Does he also go to France, Italy etc. to remember their war dead?
Following in the footsteps of FGers Kenny and Varadkar.
@Shedonny: Many Irish people have served in in the British Armed Forces and deserve to be remembered and acknowledged in an official capacity be the government of their home country.
@Shedonny:
He is respecting thousands and thousands of your (presumed) countrymen who fell in combat and offering solidarity to the victims of an atrocity.
Simple really.
Amazing how clearly you can see when you remove the bigot lenses.
@Ajax Penumbra: This nonsense every November is beyond tedious. More civilians were killed by various militaries than military during both World Wars. Who remembers the civilians?
@Michael Kavanagh: Yet no unionist politican attends the annual famine commeration. It seems only the Irish who died in British uniform are worth commentating.
@Shedonny: he is honoring the dream of uniting Irishmen so that we can all live happily in a new shared Ireland. That which FF gets from Great Irishmen like Wolfe Tone and Parnell.

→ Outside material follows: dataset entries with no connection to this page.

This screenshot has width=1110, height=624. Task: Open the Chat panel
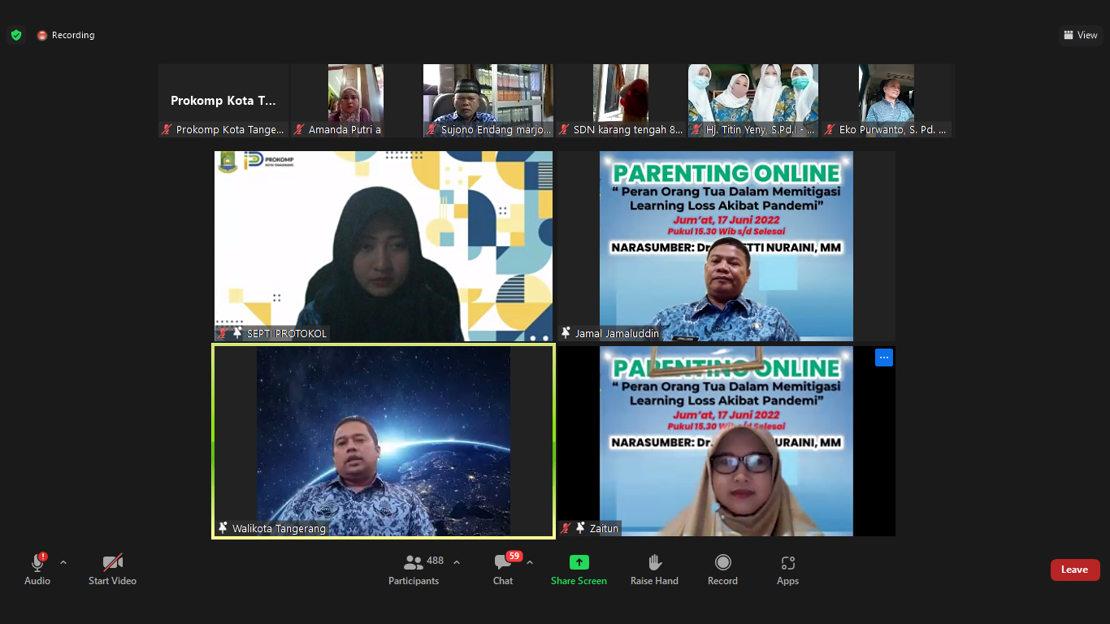pyautogui.click(x=503, y=570)
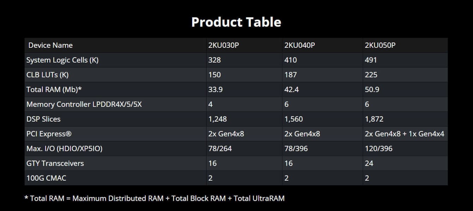Select the Device Name header cell
The height and width of the screenshot is (211, 473).
click(50, 45)
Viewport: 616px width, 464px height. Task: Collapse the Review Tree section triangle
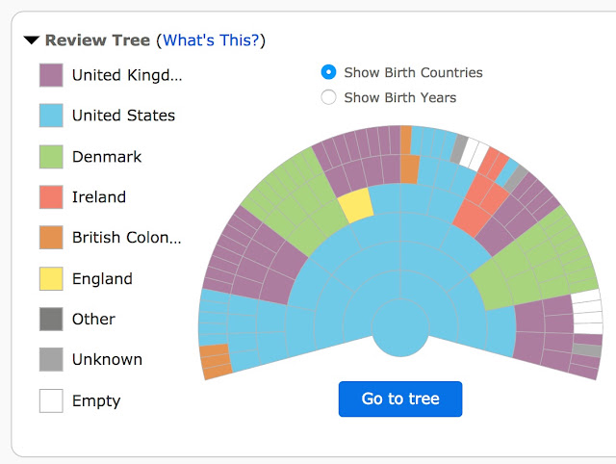(x=32, y=40)
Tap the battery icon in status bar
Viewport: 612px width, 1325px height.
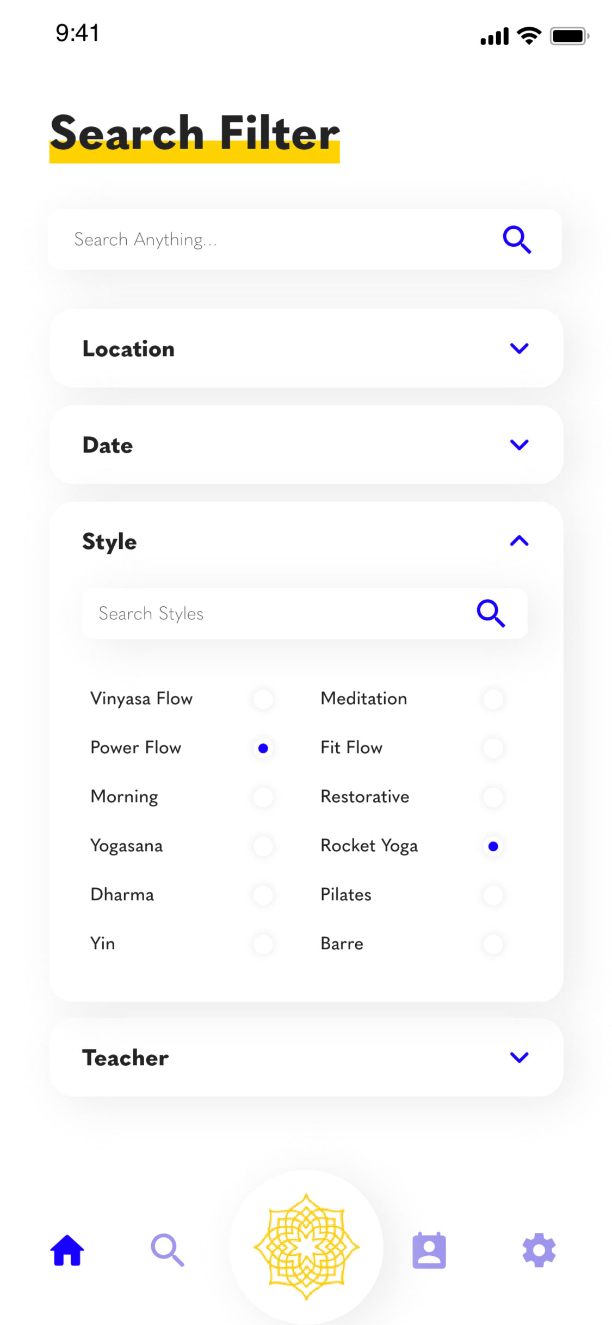tap(569, 36)
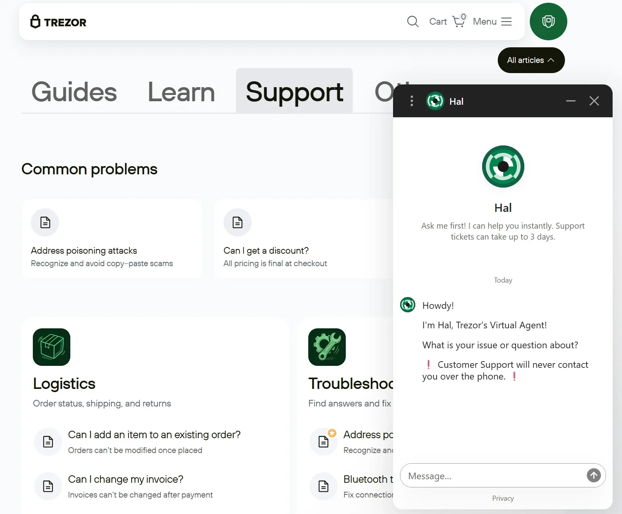Click the Trezor logo in header

coord(58,22)
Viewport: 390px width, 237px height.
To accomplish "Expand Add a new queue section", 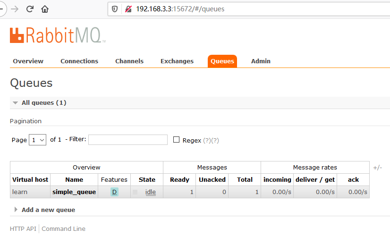I will [48, 210].
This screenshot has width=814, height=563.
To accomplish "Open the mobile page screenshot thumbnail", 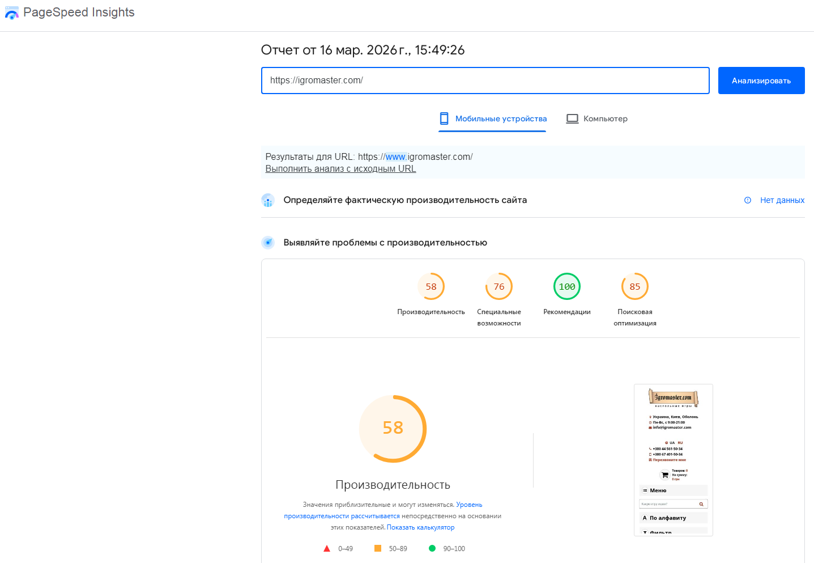I will pyautogui.click(x=673, y=460).
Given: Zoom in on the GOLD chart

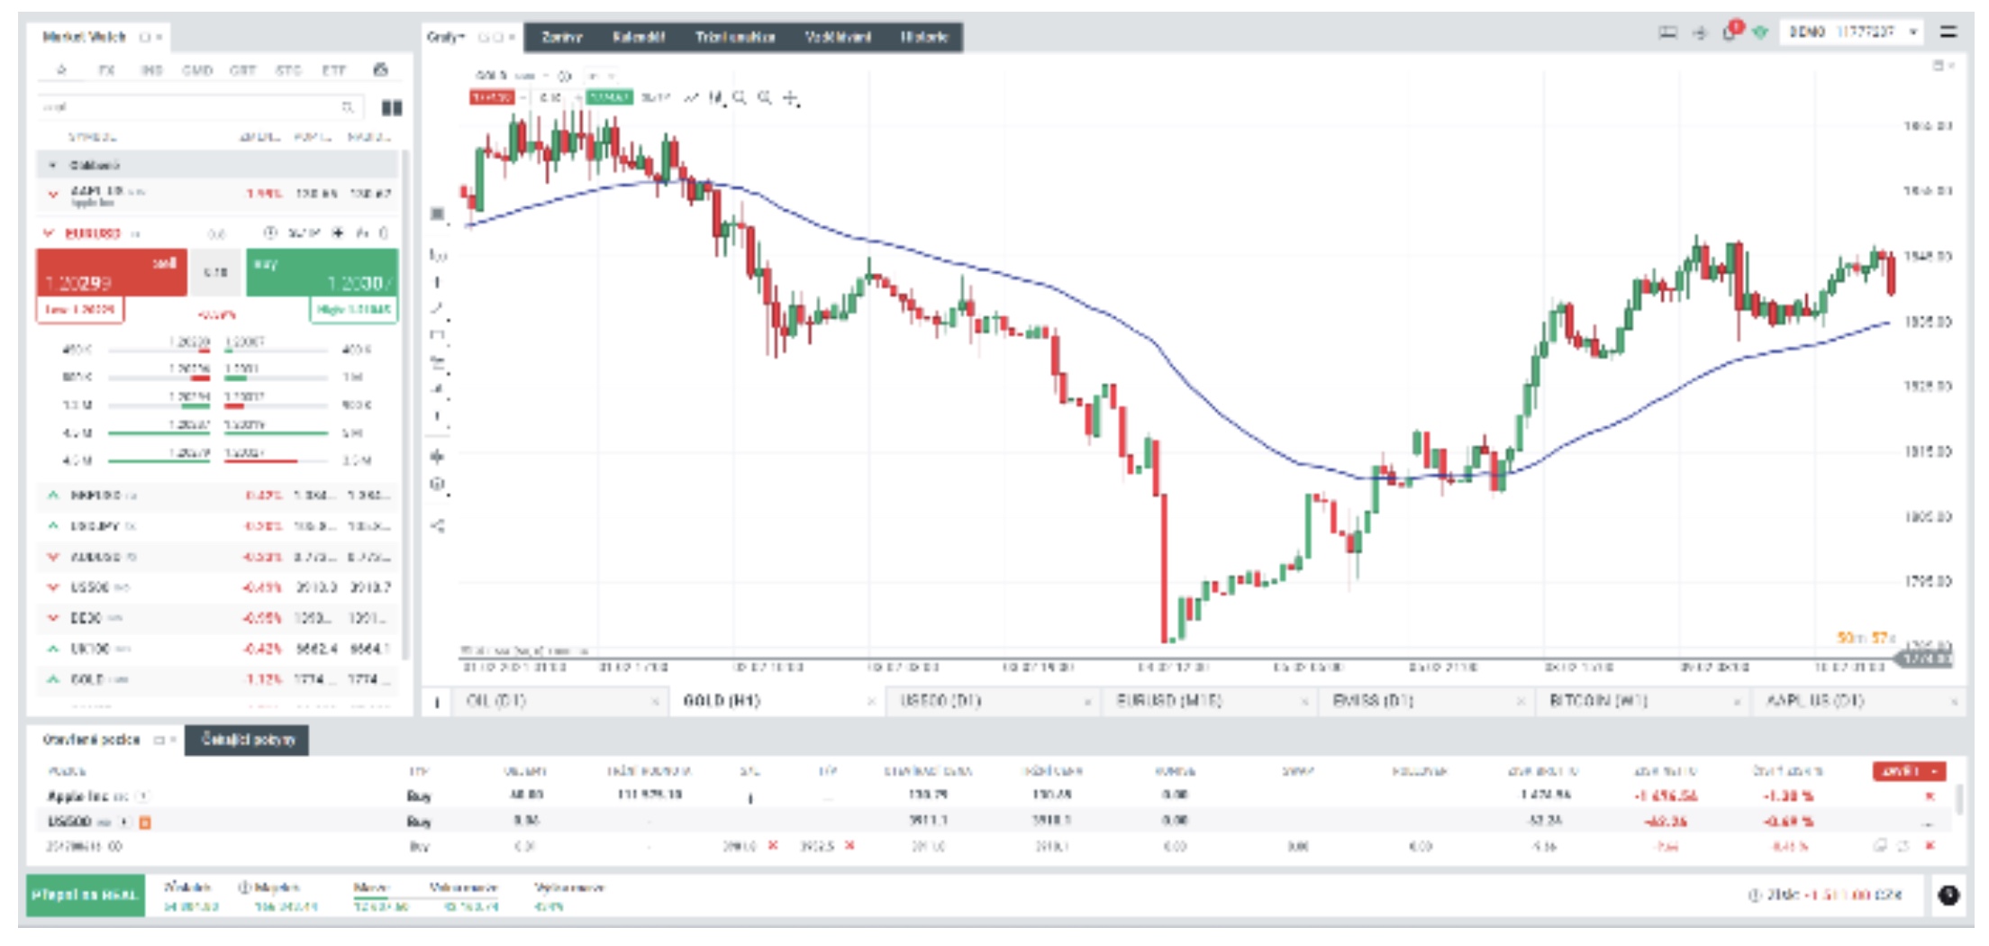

@Kiern Mcx: he is telling the truth, I cant travel up north to see my 80 year old mother in law yet he can travel to lay a wreath. Might just head off this week, what’s good for the goose us good for the gander.
@Mona Murphy: The Taoiseach is an essential worker, whatever work that may be, whether you agree or disagree. I know, I hear you, it’s a tragic situation we are living in but that’s how it is.
@FlopFlipU:
I know that many Irish people fought in both world wars (including some of my family), but they were in a BRITISH army, in a war declared by a BRITISH government. As you know Ireland was not self-governing at the time.
Most Irishmen who enlisted did so for economic reasons as a result of the dire economic situation in Ireland.
This is the centenary of a critical year of our war of independence. What acts of remembrance has our Taoiseach performed so far to honour the memory of those who fought to establish this nation?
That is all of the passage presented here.